DIRECTIONS FOR THIS TASK:
Please translate this sentence from the page below on water management in Western Mongolia into Spanish: "60% of the water resources in Mongolia lie in the Great Lakes Basin."

*** PAGE EXCERPT ***

Sustainable Water Management as a Climate Change Adaptation Strategy in Western Mongolia
Europe/Middle-East > North Asia/Mongolia > Mongolia
The project is a pilot project focusing on the Khovd River Basin within the Great Lakes Basin of Western Mongolia. It aims to introduce an Intergrated River Basin Management (IRBM) approach in an attempt to tackle the numerous threats facing the effective and sustainable use of available water resources.
Working with the Mongolian government, WWF will attempt to introduce measures which will help the region adapt to climate change.
The Great Lakes Basin (GLB) of western Mongolia includes a globally outstanding collection of distinct landscapes, containing some of the most biologically valuable and internationally recognized freshwater ecosystems in Central Asia.
The common thread that ties the Great Lakes Basin’s high mountain ranges, glaciers, valleys, forests, forest steppes, large lakes and wetlands, semi-desert areas and parts of the Gobi Desert into one functional unit is the common watershed. 60% of the water resources in Mongolia lie in the Great Lakes Basin. The region is an aggregation of several closed inland depressions, where existing water resources are highly limited, and surface runoff never drains to an ocean.

*** DATA SECTION ***

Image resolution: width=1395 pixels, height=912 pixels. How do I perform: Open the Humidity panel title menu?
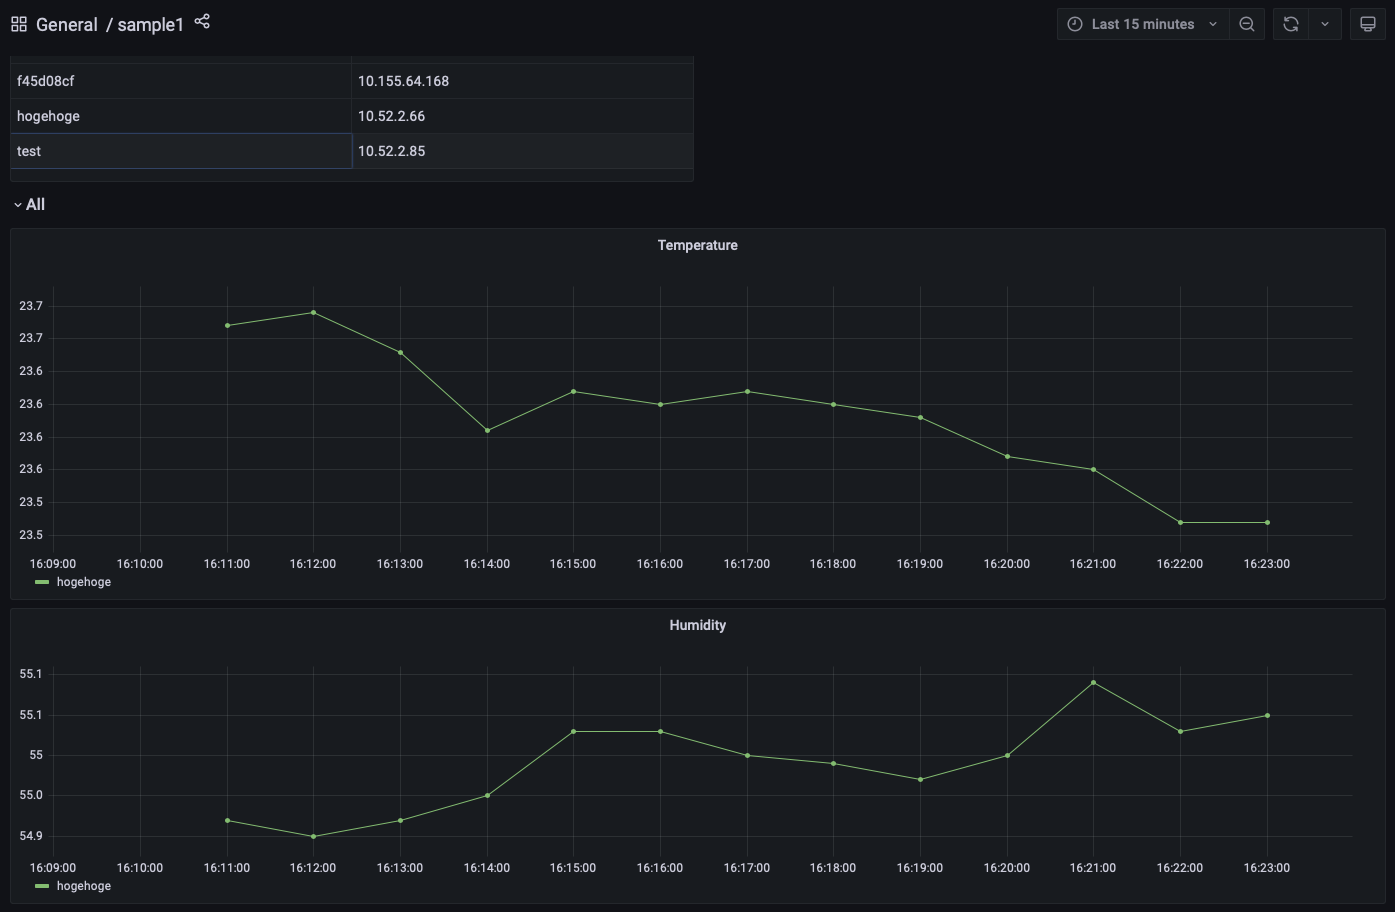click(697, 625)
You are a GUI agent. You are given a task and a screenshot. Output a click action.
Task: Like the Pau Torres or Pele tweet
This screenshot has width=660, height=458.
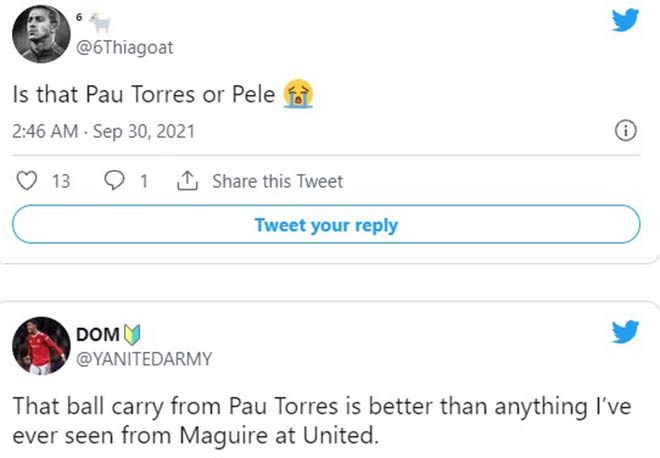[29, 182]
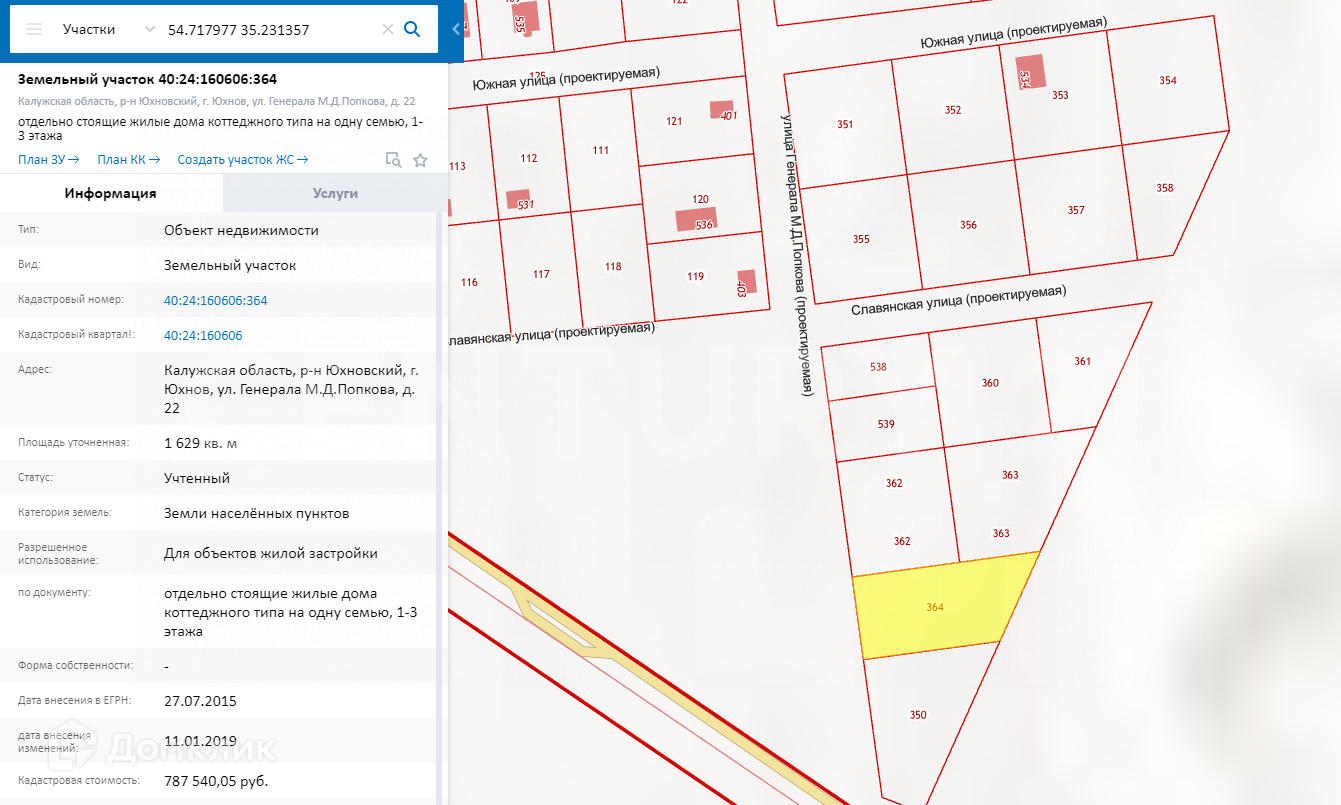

***

SOLUTION FOR THIS TASK:
El 60 % de los recursos hídricos de Mongolia se encuentran en la Cuenca de los Grandes Lagos.